--- Exercise brief ---
Pick out each line of the entries below that contains the word "size" and copy those lines.

***** Supplied records *****

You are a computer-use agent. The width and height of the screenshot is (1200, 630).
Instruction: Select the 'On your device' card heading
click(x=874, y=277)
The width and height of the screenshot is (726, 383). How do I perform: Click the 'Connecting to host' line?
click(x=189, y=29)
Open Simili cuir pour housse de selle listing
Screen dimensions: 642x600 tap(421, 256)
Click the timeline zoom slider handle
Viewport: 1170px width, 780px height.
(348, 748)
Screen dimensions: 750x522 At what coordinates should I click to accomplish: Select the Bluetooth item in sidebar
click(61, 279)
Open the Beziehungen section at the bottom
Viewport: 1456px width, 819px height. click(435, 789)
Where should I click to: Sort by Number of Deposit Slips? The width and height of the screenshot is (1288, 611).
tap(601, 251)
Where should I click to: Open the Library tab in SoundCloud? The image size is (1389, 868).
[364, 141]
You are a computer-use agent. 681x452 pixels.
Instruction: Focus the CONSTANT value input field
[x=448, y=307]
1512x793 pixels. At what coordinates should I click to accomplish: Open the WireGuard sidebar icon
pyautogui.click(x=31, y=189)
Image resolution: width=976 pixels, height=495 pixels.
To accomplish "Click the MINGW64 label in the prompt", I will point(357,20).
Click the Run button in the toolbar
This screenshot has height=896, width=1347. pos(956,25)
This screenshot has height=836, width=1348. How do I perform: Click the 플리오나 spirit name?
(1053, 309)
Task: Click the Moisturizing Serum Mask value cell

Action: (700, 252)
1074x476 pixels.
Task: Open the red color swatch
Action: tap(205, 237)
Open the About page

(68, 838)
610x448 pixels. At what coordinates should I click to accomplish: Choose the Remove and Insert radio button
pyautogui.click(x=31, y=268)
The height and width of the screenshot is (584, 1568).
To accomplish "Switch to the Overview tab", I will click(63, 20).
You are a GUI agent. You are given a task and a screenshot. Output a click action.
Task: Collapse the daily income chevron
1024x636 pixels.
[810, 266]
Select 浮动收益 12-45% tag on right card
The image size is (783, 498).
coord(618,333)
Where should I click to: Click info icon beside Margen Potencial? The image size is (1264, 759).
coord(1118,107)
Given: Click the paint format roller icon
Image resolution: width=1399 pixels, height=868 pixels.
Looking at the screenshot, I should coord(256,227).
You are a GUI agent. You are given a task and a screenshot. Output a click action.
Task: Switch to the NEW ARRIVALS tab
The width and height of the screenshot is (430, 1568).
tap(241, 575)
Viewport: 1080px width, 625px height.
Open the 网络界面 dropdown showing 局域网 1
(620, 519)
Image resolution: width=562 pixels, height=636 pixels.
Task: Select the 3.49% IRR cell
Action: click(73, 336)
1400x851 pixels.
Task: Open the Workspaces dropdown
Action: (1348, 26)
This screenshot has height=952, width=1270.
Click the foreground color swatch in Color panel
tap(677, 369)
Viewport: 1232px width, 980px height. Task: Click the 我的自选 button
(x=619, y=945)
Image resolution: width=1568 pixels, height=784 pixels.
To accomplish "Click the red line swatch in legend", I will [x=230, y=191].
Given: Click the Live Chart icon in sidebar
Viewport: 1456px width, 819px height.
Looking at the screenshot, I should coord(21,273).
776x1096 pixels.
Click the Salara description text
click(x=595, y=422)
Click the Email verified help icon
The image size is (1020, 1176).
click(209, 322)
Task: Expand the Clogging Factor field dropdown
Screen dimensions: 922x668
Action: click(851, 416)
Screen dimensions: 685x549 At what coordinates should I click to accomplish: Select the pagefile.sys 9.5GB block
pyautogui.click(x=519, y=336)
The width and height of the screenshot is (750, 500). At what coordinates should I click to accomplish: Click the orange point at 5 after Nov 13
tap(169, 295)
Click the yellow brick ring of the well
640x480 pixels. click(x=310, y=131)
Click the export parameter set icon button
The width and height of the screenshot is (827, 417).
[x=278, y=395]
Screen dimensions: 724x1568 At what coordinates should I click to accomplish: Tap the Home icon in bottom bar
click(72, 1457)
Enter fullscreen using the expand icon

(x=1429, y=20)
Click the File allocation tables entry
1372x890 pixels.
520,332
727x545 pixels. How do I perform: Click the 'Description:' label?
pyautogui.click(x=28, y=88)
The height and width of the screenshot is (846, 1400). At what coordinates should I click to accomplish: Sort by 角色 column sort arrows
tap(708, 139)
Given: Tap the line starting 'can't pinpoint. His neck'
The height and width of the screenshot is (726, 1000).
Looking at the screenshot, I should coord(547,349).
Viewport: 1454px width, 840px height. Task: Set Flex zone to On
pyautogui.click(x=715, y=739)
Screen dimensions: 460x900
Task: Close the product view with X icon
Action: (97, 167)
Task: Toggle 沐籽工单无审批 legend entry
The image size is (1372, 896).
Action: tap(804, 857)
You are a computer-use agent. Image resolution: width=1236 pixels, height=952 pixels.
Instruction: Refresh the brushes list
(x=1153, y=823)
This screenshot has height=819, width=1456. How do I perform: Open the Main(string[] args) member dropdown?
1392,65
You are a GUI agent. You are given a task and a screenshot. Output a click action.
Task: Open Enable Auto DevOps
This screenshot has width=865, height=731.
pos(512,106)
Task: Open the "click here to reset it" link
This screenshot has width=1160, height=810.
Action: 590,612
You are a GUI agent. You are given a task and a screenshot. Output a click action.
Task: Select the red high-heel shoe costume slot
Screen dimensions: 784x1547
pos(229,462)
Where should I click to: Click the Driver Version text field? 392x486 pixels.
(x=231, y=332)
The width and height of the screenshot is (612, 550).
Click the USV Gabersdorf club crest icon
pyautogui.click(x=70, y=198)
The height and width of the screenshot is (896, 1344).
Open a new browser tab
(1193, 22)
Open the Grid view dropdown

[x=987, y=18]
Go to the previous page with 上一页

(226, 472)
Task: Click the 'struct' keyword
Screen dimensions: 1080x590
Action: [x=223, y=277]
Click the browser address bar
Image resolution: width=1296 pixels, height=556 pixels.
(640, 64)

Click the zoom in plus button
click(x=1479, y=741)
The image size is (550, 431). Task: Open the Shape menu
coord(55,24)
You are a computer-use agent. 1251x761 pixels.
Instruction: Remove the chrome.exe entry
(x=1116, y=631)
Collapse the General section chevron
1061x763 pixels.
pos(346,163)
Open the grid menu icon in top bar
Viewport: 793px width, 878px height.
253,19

*****

--- Response ---
Where should I click to: Open the Library tab in SoundCloud? The image size is (1389, 868).
The image size is (783, 498).
Where should I click to: Click info icon beside Margen Potencial? The image size is (1264, 759).
The image size is (1020, 1176).
The image size is (1372, 896).
The image size is (550, 431). Task: Open the Shape menu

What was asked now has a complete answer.